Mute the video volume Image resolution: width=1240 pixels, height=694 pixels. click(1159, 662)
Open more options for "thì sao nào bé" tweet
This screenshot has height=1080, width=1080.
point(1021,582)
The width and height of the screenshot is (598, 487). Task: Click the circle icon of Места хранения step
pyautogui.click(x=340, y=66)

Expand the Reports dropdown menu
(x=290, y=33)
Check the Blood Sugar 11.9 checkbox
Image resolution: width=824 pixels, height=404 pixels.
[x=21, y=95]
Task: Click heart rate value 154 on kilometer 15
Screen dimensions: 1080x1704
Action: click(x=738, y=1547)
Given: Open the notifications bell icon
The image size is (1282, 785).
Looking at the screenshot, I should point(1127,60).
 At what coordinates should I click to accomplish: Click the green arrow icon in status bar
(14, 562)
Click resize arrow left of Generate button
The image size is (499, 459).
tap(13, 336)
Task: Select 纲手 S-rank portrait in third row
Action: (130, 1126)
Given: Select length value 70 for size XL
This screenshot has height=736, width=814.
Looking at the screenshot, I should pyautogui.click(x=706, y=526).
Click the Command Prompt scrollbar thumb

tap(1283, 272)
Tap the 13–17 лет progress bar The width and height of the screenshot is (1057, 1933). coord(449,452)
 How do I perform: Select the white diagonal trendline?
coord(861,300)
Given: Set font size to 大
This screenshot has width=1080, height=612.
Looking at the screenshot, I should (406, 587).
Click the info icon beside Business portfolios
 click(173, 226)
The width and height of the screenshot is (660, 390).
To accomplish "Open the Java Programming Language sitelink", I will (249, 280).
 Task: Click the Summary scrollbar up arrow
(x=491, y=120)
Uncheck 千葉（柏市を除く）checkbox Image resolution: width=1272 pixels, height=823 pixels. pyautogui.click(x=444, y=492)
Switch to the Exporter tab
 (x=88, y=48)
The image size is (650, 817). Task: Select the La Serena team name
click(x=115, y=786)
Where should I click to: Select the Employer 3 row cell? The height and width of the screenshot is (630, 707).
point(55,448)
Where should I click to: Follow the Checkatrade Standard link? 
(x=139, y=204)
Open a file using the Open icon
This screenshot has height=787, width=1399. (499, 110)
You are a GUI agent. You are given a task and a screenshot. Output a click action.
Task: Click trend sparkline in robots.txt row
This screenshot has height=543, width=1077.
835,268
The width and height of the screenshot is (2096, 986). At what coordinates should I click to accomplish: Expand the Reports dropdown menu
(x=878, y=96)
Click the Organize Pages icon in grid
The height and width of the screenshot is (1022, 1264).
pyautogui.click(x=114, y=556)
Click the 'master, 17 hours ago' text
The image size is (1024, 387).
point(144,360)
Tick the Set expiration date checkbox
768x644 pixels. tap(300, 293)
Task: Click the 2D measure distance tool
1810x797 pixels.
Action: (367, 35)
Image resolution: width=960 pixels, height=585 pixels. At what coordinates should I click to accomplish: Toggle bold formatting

——————

Please show, exactly as written, every line above that contains the word "value".

RESPONSE:
Task: Click heart rate value 154 on kilometer 15
Given: Select length value 70 for size XL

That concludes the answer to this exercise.